## What the task requires
In the material below, find every line with "computer" and pull it out.

## Supplied material

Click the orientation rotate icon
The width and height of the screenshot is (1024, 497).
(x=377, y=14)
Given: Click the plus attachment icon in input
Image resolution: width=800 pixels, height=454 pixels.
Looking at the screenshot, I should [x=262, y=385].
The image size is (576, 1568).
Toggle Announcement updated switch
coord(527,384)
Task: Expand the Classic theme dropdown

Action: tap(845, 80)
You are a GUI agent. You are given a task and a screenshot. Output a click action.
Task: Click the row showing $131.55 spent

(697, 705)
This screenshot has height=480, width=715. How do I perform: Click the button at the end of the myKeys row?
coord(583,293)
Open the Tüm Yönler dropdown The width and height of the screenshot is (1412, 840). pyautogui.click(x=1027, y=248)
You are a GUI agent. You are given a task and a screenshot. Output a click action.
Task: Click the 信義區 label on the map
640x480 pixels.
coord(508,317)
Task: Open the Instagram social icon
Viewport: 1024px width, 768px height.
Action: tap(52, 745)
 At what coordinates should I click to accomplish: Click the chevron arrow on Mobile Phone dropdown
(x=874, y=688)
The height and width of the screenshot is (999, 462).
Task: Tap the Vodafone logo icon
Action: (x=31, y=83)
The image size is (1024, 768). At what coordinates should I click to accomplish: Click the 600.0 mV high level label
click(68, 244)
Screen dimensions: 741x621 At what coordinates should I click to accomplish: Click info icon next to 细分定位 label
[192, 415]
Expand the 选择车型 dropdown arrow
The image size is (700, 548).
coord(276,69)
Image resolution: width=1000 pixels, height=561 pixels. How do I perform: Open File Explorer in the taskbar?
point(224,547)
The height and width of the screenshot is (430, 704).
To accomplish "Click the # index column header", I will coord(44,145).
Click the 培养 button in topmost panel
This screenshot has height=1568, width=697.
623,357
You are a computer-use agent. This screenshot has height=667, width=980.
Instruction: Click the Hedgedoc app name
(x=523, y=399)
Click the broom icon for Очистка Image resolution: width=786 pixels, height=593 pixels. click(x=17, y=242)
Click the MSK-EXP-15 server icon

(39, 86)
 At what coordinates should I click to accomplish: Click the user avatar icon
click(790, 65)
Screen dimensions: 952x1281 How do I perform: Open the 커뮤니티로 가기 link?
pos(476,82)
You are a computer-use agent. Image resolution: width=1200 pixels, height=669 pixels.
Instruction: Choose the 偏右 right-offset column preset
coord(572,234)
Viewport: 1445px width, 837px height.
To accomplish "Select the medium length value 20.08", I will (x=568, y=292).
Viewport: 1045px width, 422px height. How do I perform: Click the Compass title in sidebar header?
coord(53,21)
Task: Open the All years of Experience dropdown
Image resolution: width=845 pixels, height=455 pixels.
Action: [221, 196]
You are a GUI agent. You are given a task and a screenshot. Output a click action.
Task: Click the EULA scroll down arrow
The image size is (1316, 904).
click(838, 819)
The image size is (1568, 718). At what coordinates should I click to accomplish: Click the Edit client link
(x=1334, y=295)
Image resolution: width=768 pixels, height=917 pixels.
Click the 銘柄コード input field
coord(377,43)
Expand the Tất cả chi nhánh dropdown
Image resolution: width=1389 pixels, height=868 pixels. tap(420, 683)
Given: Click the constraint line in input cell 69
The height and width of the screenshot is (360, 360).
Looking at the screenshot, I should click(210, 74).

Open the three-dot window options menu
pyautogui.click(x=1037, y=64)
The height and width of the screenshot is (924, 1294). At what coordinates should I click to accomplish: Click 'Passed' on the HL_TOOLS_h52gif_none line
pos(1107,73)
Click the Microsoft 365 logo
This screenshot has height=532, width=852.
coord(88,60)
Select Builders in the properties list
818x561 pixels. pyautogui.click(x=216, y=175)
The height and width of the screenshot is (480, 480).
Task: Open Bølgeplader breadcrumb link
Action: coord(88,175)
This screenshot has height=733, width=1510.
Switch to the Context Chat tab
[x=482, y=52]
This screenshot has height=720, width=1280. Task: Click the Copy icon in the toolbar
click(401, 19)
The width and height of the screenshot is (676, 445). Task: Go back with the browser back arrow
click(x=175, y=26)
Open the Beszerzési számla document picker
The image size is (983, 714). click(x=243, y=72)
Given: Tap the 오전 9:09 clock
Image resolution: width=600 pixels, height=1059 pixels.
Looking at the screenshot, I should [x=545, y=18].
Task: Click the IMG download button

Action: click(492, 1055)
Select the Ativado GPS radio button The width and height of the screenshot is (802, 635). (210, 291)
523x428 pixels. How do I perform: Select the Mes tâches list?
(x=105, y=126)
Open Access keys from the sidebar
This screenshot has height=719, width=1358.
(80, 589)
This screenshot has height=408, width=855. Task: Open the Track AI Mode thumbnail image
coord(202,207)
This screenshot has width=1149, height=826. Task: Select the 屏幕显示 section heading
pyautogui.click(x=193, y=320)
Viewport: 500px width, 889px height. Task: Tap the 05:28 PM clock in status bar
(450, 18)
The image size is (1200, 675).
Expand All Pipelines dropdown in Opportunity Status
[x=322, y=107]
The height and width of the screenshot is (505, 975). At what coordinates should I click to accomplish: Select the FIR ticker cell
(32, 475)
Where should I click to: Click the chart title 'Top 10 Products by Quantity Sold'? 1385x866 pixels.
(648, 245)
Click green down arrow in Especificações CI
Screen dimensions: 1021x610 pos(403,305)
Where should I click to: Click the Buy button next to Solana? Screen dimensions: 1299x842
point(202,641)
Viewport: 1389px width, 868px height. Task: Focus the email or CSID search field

## Response to this exercise
You are a computer-use agent. This screenshot has height=667, width=980.
You are a computer-use agent. Image resolution: width=1200 pixels, height=669 pixels.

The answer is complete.